Crowdfunding backers beware. I woke up this morning to find a Facebook post in my feed from Toronto-based Bionym, the creators of the heart authentication bracelet Nymi, alerting people to a fake Indiegogo campaign. The campaign is reportedly impersonating their device to raise funds on the crowdfunding platform under the name mySECURE.
The mySECURE project launched yesterday from Boston, USA and is claiming to have created a bracelet that authenticates you using your heart rhythm. The images and campaign video have been lifted directly from Bionym’s website. In fact, the video clearly shows the brand name “Nymi” numerous times throughout the marketing spot.
According to the mySECURE Indiegogo page, the team is looking to raise $50,000 for their mySECURE wearable device with only one reward available to backers – $150 which will get you a mySECURE delivered straight to your door.
Bionym originally communicated the fake crowdfunding project on their Facebook page:
BetaKit reached out to Bionym to confirm that this campaign is a fake. We received this comment from CEO and co-founder Karl Martin: “This is completely fraudulent and has no affiliation with us. While it doesn’t surprise us that someone would try to cash in on all the attention we’ve received recently, it is shocking that Indiegogo would let it through without any due diligence. We’ve requested it be taken down, but it’s still up there, more than 2 hours later.” (UPDATE: Indiegogo took down the page around 1PM EST).
Indiegogo does have a fraud-detection policy in place which states that “All campaigns and contributions go through a fraud review, which allows us to catch any and all cases of fraud.“ That being said this policy also clarifies that the responsibility in deciding to support a campaign is all on the backer. “We leave it up to you to make your own judgment about the merit of a campaign before making a contribution”.

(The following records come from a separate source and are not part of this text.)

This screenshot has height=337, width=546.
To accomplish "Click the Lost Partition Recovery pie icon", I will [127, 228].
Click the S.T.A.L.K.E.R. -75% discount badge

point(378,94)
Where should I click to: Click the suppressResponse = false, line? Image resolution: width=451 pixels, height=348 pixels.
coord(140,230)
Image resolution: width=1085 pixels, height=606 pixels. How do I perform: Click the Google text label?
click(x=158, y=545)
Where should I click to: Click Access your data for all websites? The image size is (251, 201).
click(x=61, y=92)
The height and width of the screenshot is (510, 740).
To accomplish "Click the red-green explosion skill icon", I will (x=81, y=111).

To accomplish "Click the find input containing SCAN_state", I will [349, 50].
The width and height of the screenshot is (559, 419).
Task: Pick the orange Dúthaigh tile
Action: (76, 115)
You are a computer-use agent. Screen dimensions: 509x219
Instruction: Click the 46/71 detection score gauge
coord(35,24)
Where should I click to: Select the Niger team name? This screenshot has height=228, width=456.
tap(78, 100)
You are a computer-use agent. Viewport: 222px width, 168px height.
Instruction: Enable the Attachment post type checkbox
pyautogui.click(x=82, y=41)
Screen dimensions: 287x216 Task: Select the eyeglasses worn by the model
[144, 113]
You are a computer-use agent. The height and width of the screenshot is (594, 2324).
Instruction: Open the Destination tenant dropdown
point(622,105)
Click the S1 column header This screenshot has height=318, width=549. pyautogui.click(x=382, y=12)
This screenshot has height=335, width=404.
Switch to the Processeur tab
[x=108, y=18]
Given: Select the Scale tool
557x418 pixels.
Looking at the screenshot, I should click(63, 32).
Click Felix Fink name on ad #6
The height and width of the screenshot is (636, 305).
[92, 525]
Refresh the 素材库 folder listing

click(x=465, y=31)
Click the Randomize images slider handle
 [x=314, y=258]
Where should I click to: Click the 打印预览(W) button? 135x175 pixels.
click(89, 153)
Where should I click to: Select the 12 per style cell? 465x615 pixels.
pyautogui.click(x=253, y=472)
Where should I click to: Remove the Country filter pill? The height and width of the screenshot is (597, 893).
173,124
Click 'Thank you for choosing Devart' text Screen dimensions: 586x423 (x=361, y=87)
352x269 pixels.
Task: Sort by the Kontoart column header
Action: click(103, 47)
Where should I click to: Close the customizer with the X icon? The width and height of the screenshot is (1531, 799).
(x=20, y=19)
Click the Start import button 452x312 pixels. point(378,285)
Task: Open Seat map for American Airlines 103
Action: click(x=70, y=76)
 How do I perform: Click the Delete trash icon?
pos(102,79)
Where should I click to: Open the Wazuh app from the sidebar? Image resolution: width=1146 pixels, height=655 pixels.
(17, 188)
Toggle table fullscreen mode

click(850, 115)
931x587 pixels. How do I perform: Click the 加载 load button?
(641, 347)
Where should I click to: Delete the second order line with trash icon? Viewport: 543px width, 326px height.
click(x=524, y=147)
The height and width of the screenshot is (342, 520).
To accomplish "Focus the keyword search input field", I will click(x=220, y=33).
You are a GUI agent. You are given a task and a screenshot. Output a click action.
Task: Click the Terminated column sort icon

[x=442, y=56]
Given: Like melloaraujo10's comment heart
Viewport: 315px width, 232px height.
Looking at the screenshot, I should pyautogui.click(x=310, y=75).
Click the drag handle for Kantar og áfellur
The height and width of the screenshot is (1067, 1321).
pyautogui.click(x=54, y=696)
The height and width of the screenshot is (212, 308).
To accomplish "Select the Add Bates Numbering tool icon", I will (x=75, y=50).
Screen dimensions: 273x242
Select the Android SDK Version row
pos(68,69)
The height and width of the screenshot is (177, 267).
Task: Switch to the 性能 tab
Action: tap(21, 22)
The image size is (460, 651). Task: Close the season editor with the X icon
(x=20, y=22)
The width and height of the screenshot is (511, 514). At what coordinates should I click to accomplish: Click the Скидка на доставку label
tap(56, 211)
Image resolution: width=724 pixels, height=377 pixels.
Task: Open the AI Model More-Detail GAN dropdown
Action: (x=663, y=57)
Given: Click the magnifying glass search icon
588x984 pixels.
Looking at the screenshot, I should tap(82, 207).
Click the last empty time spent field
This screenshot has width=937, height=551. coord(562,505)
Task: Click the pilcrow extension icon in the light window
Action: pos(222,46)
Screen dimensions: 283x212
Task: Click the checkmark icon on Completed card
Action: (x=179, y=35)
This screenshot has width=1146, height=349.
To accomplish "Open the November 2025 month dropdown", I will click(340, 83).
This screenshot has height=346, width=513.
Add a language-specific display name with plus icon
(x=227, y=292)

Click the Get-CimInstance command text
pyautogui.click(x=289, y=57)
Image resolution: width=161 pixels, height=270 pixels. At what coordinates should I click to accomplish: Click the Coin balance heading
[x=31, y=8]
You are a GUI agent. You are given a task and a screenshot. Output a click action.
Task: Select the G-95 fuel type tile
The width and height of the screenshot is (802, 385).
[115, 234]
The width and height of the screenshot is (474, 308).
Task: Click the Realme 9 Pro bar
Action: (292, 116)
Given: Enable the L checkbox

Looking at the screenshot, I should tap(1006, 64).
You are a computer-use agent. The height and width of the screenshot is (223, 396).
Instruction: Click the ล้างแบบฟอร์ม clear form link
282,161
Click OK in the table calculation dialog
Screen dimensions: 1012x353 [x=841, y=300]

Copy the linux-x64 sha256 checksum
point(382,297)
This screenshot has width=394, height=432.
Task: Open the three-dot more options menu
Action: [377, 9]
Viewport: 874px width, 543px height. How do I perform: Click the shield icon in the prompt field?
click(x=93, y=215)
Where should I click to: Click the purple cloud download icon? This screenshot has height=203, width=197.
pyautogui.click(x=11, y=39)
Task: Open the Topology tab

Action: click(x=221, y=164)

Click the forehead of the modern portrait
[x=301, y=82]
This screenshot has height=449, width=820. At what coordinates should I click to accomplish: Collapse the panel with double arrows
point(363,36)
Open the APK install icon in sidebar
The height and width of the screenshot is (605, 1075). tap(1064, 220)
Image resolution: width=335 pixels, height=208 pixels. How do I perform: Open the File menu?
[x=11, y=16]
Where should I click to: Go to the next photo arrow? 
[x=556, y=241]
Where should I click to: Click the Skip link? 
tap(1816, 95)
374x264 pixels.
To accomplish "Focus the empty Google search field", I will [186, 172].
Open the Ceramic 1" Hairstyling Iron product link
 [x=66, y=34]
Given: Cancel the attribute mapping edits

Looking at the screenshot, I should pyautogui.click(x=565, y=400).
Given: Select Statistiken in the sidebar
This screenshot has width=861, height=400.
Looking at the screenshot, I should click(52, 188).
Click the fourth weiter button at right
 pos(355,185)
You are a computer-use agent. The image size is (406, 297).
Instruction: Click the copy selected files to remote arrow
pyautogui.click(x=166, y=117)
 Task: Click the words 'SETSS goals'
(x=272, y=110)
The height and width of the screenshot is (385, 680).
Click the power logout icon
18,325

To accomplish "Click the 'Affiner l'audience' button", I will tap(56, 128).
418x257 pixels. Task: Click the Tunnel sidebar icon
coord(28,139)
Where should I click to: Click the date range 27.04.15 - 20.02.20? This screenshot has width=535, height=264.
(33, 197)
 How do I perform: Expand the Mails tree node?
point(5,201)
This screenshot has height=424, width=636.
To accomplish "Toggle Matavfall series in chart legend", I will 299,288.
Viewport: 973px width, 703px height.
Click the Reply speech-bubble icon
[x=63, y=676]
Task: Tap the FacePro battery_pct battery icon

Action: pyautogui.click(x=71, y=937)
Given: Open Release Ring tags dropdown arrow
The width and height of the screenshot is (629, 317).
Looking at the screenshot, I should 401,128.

This is not the first time that a fake campaign has snuck through the system on Indiegogo. Back in July of this year, The Burclader 3D Printer campaign was trying to raise $100,000. The 3D printer was a direct copy of The Bucaneer 3D printer from Pirate3D. Ironically this scam also involved Canada as the creator of the fake campaign was said to have been from here. Indiegogo did take this campaign down after it was reported.
There have been other campaigns that have also been identified as fake on Indiegogo and on Kickstarter sparking many conversations around scams on crowdfunding platforms. PandoDaily wrote a great piece on this subject in June of this year called “Thieves and Scams: The Problem with Crowdfunding”.
The mySECURE campaign page has since been taken down after being up for more than 24-hours. Prior to it being removed, BetaKit saw no backers or funds raised.